- [Extracted entries]:
☆ ☆ ☆ ☆
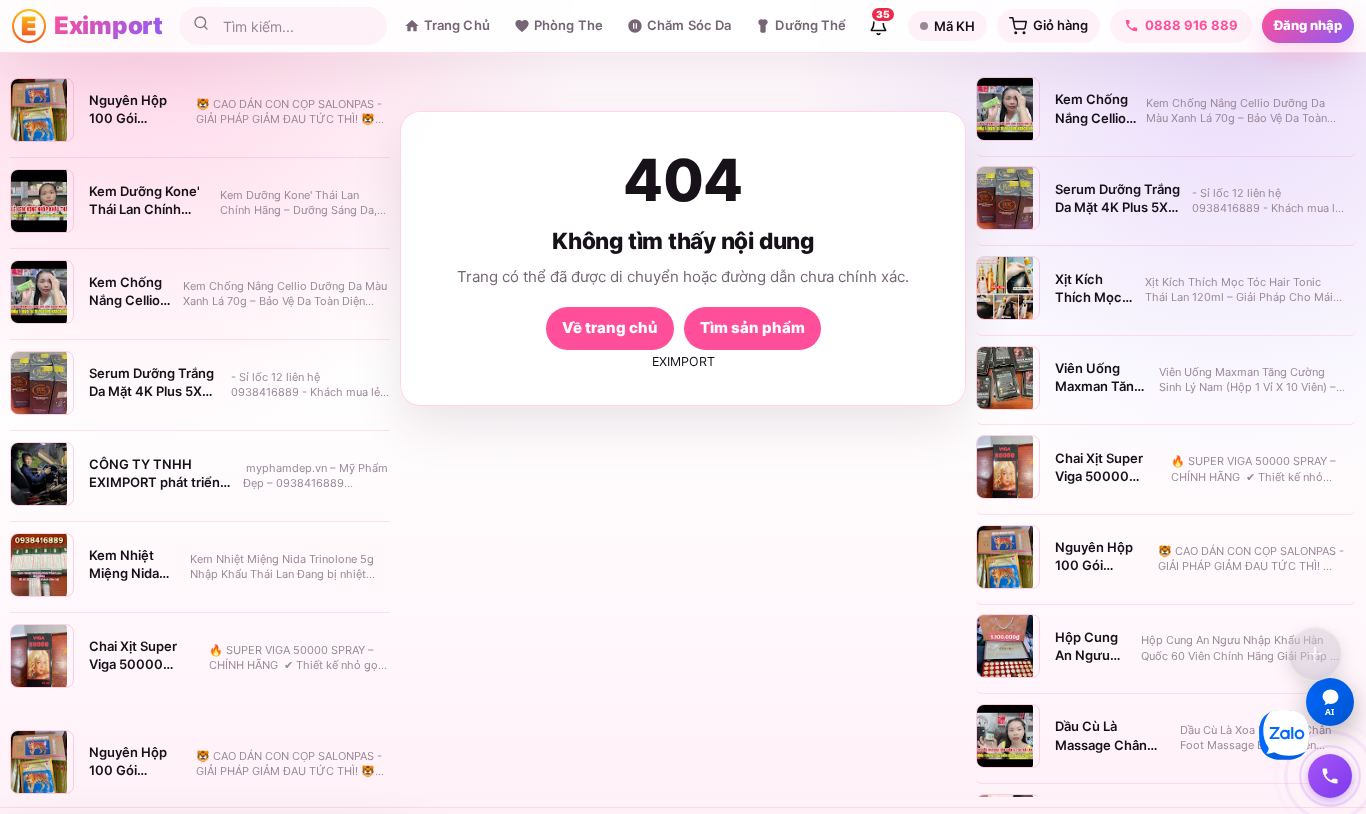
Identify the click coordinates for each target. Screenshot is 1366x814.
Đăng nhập (1308, 25)
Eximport (108, 25)
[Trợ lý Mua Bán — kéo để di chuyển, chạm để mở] (1315, 654)
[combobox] (297, 26)
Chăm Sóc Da (689, 25)
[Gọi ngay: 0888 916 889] (1330, 776)
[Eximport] (29, 26)
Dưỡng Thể (810, 25)
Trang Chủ (457, 25)
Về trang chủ (610, 327)
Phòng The (568, 25)
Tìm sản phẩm (752, 327)
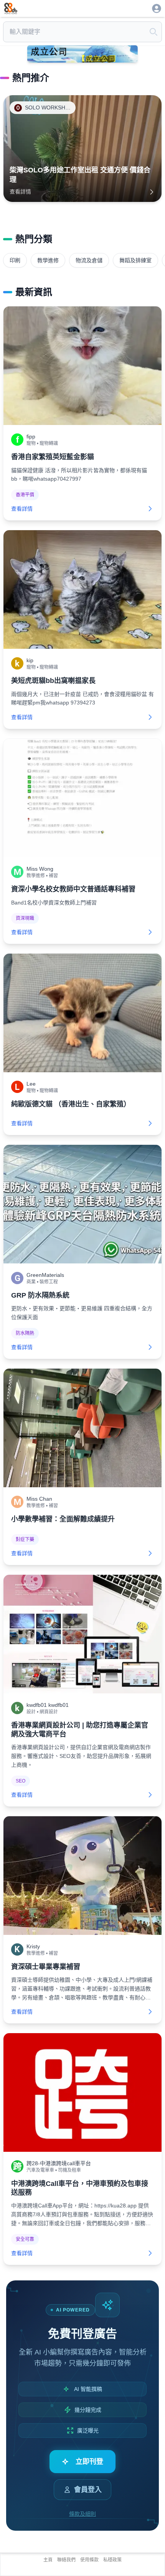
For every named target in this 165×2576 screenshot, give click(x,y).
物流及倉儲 (89, 260)
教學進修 (48, 260)
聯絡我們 (66, 2560)
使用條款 (89, 2560)
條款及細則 (82, 2514)
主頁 (48, 2560)
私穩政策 (112, 2560)
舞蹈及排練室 (135, 260)
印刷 (15, 260)
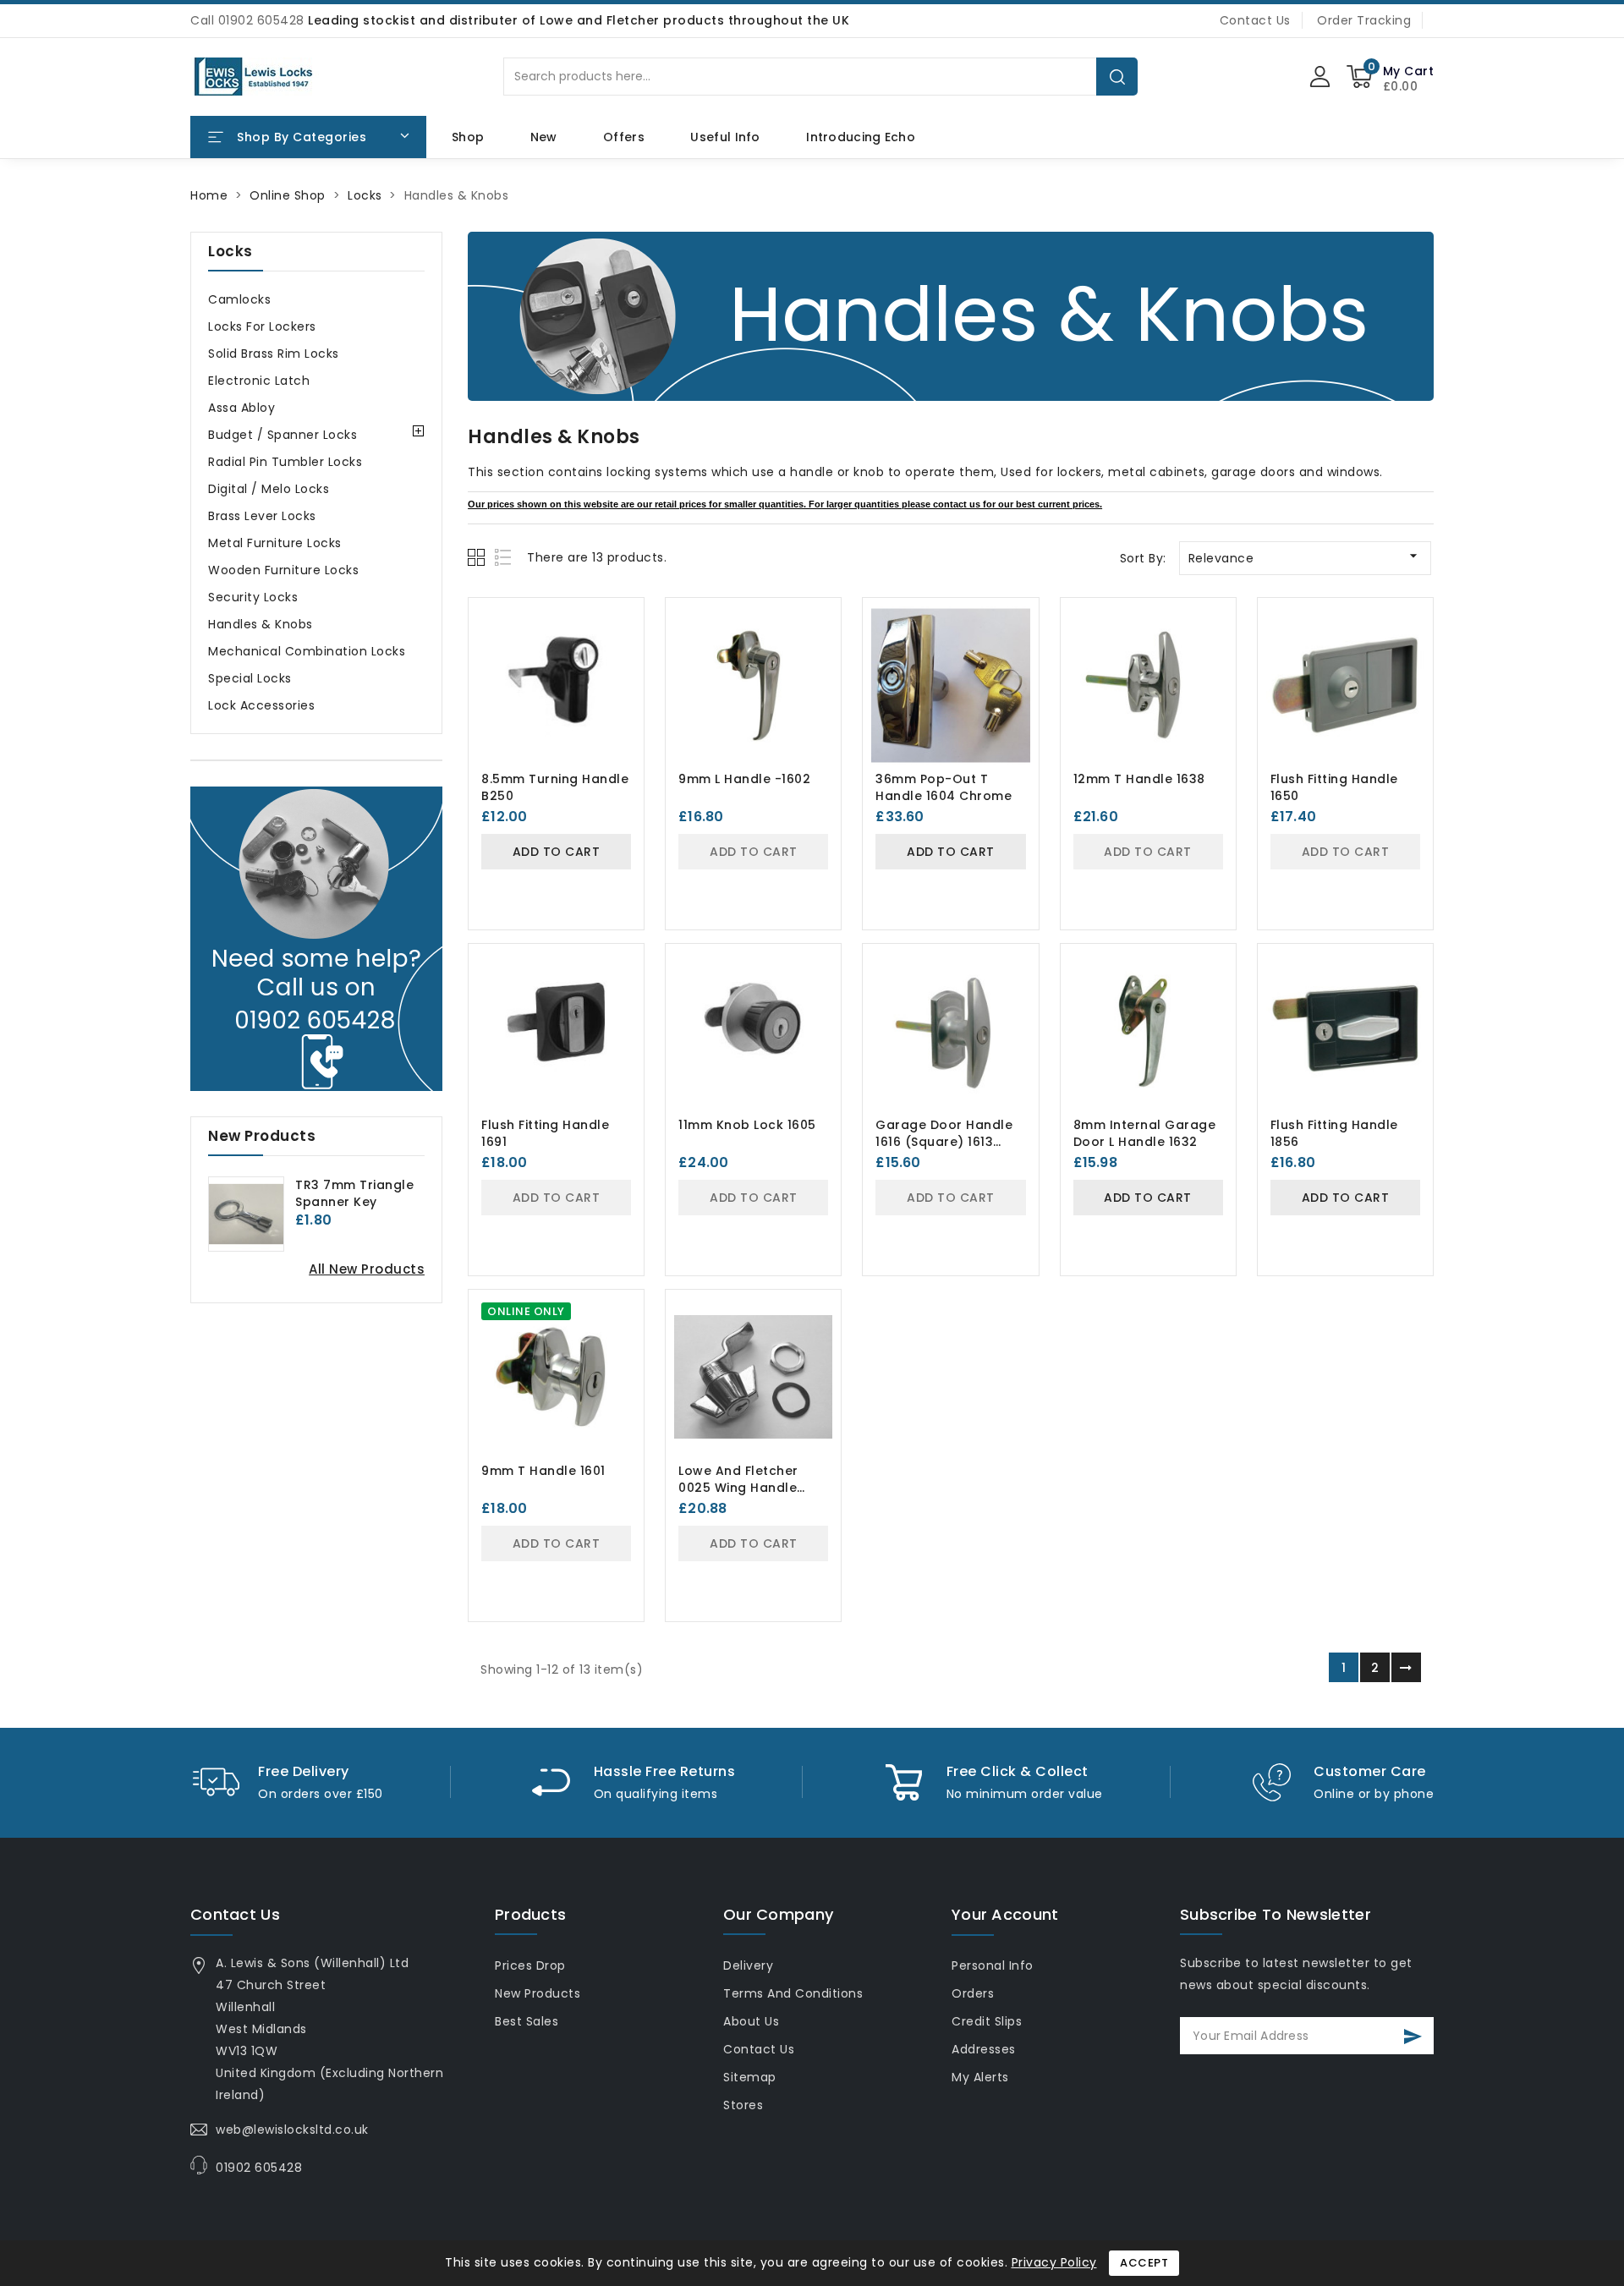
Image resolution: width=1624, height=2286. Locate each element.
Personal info (993, 1965)
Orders (973, 1993)
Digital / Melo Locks (268, 488)
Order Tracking (1364, 20)
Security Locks (253, 597)
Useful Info (725, 137)
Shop (468, 137)
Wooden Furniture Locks (283, 570)
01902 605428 (259, 2167)
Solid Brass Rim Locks (273, 353)
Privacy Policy (1054, 2262)
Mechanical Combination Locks (306, 651)
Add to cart (557, 851)
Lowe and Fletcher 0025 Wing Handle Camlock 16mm (738, 1487)
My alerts (980, 2077)
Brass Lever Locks (262, 515)
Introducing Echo (860, 137)
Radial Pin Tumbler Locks (285, 461)
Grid (478, 556)
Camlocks (239, 299)
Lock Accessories (261, 705)
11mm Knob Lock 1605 (747, 1124)
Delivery (748, 1965)
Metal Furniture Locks (275, 542)
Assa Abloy (241, 407)
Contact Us (1255, 20)
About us (751, 2021)
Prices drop (530, 1965)
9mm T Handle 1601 (543, 1470)
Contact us (235, 1914)
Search (1117, 77)
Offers (624, 137)
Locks (230, 251)
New (543, 137)
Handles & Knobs (260, 624)
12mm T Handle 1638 (1139, 778)
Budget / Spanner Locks (282, 434)
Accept (1144, 2263)
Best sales (526, 2021)
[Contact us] (316, 939)
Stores (743, 2105)
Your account (1005, 1914)
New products (537, 1993)
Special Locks (250, 678)
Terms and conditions (793, 1993)
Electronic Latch (259, 380)
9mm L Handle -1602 (744, 778)
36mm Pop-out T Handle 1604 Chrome (943, 787)
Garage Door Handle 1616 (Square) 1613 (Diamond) (943, 1141)
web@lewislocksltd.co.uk (292, 2129)
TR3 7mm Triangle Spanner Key (354, 1193)
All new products (367, 1269)
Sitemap (749, 2077)
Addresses (984, 2049)
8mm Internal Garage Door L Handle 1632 (1144, 1133)
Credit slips (987, 2021)
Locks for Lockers (262, 326)
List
☆ ☆ ☆ ☆
- [Assignment]:
Only the lines from the start of the material to the line with "Accept (1144, 2263)", inclusive, belong in the answer, printed exactly and free of pictures.

- [Result of this exercise]:
Identify the click coordinates for each target. Screenshot is 1366x814.
Đăng nhập (1308, 25)
Eximport (108, 25)
[Trợ lý Mua Bán — kéo để di chuyển, chạm để mở] (1315, 654)
[combobox] (297, 26)
Chăm Sóc Da (689, 25)
[Gọi ngay: 0888 916 889] (1330, 776)
[Eximport] (29, 26)
Dưỡng Thể (810, 25)
Trang Chủ (457, 25)
Về trang chủ (610, 327)
Phòng The (568, 25)
Tìm sản phẩm (752, 327)
For every named target in this 165×2576 screenshot, give click(x,y).
物流及倉儲 (89, 260)
教學進修 (48, 260)
聯絡我們 (66, 2560)
使用條款 (89, 2560)
條款及細則 (82, 2514)
主頁 (48, 2560)
私穩政策 (112, 2560)
舞蹈及排練室 (135, 260)
印刷 (15, 260)
Image resolution: width=1624, height=2286. Locate each element.
Personal info (993, 1965)
Orders (973, 1993)
Digital / Melo Locks (268, 488)
Order Tracking (1364, 20)
Security Locks (253, 597)
Useful Info (725, 137)
Shop (468, 137)
Wooden Furniture Locks (283, 570)
01902 605428 (259, 2167)
Solid Brass Rim Locks (273, 353)
Privacy Policy (1054, 2262)
Mechanical Combination Locks (306, 651)
Add to cart (557, 851)
Lowe and Fletcher 0025 Wing Handle Camlock 16mm (738, 1487)
My alerts (980, 2077)
Brass Lever Locks (262, 515)
Introducing Echo (860, 137)
Radial Pin Tumbler Locks (285, 461)
Grid (478, 556)
Camlocks (239, 299)
Lock Accessories (261, 705)
11mm Knob Lock 1605 (747, 1124)
Delivery (748, 1965)
Metal Furniture Locks (275, 542)
Assa Abloy (241, 407)
Contact Us (1255, 20)
About us (751, 2021)
Prices drop (530, 1965)
9mm T Handle 1601 (543, 1470)
Contact us (235, 1914)
Search (1117, 77)
Offers (624, 137)
Locks (230, 251)
New (543, 137)
Handles & Knobs (260, 624)
12mm T Handle 1638 (1139, 778)
Budget / Spanner Locks (282, 434)
Accept (1144, 2263)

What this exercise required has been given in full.